1. She needs to increase the Peg-Intron dose as a first strategy, while keeping the ribavirin at full tilt (I am not sure what the max. recommended Riba dose is for 135 lbs. It MAY indeed be closer to 800 mg. or maybe 1000 mg). I believe that the Peg dosage level is what really gets one to undetected, and it needs to be adequate in order to get the job done. The dose needed varies quite a bit, from patient to patient, so early ,and frequent viral load PCR's are really helpful in determining what adjustments might be helpful. Most docs do not do this, and use very safe, approved protocols, which are often sub-optimal. They also do not do enough early PCR testing, to determine effectiveness of the regime.

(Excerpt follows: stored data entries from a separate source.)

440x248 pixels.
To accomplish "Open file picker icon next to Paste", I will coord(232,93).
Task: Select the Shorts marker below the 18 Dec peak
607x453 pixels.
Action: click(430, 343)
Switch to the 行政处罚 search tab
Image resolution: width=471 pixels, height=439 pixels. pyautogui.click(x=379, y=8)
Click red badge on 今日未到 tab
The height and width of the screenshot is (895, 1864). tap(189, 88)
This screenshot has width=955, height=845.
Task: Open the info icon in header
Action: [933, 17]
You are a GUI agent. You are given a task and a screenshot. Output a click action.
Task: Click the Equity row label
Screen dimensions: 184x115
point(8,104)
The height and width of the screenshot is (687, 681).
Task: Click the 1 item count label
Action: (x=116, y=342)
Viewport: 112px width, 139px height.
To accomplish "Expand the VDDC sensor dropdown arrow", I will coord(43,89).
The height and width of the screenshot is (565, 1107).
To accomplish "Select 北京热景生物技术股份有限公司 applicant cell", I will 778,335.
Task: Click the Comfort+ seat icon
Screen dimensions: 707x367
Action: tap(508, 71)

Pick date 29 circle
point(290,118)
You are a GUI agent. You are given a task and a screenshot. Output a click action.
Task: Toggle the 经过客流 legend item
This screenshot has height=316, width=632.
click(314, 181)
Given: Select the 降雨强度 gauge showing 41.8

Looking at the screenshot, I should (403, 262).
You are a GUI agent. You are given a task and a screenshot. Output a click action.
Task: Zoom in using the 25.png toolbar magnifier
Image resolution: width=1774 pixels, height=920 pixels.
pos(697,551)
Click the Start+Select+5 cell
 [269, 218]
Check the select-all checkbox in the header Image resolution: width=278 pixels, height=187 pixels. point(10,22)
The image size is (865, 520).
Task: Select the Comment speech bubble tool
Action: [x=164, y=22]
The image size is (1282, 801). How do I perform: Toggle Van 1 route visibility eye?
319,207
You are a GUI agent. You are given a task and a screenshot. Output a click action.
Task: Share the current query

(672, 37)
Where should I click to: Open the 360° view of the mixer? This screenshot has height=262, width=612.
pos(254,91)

2. Since she was undetected for a period of time, but is now detected, lots will depend on the quantitative count for her current situation. If it is very low, like 2000 IU or less, she might get undetected again with the current dose, or a slight bump upward...BUT the breakthrough of the virus is NOT a very good indicator. If the interferon is working, the virus should keep decreasing as you go....so either she is on a sub-optimal dose OR she is somewhat of a non-responder. Only renewed attempts, with creative dosing, will determing which she is. I think there is lots of hope, since she apparantly did go undetected for awhile. So the other strategy would be for her to discontinue tx, take a three to six month rest and recuperation, and start therapy again at 'full tilt'...higher Peg-Intron doses, full allowable ribavirin, growth factors as needed (Procrit, etc.) and to look for a good viral response pattern. Ideally they might check PCR levels at 1 week, 4 weeks, 12 weeks, and further as necessary. Getting the undetected before 24 weeks is pretty important, as well as getting the minimum of a 2-log drop by week 12. She may need a more experienced, more aggressive doctor as well. The right doc, and the right treatment protocol can make all the difference in the world.
Best of Luck!!!! DD
Keep excellent treatment records, everyone. Elementary self-defense.
Good luck to your friend!
DD
Ask the doc WHY she is not on PROCRIT, right NOW, to combat anemia, and to allow her to go fully undetected. This is no academic game, and the doctor is doing her a grave disservice by not optomizing her therapy, and not using the tools available to get her undetected. She is virtually RIGHT THERE, and probably just needs the bump back to full dosages, especially on the PEG, but also with the Ribavirin. If she gets back to full dosing, and tolerates it, she should most probably go for a very extended period after the undetected result (48 weeks to 60 weeks), in order to assure full eradication. This would of course also be at full dosages. MAYBE very late into the final stages there may be some 'wiggle room' for dosage modifications, but now is the wrong time, and it is keeping her from being fully successful.
The opportunity is at hand, if she can get to a really good, highly experienced HCV doc, who can salvage her therapy. She is SO close!!!!
DD
Regardless--this is a good opportunity for her to find another doc, and I'm lobbying hard for that outcome, even at the risk of being a bit obnoxious. Hey, what are friends for? I totally agree w/ your assessment of her situation. My gut feeling is that she needs to crank it up right now with an enhanced protocol and then extend to 72 weeks, with the weekly count starting in June, which is when she started at full dose. That's what she would like, too.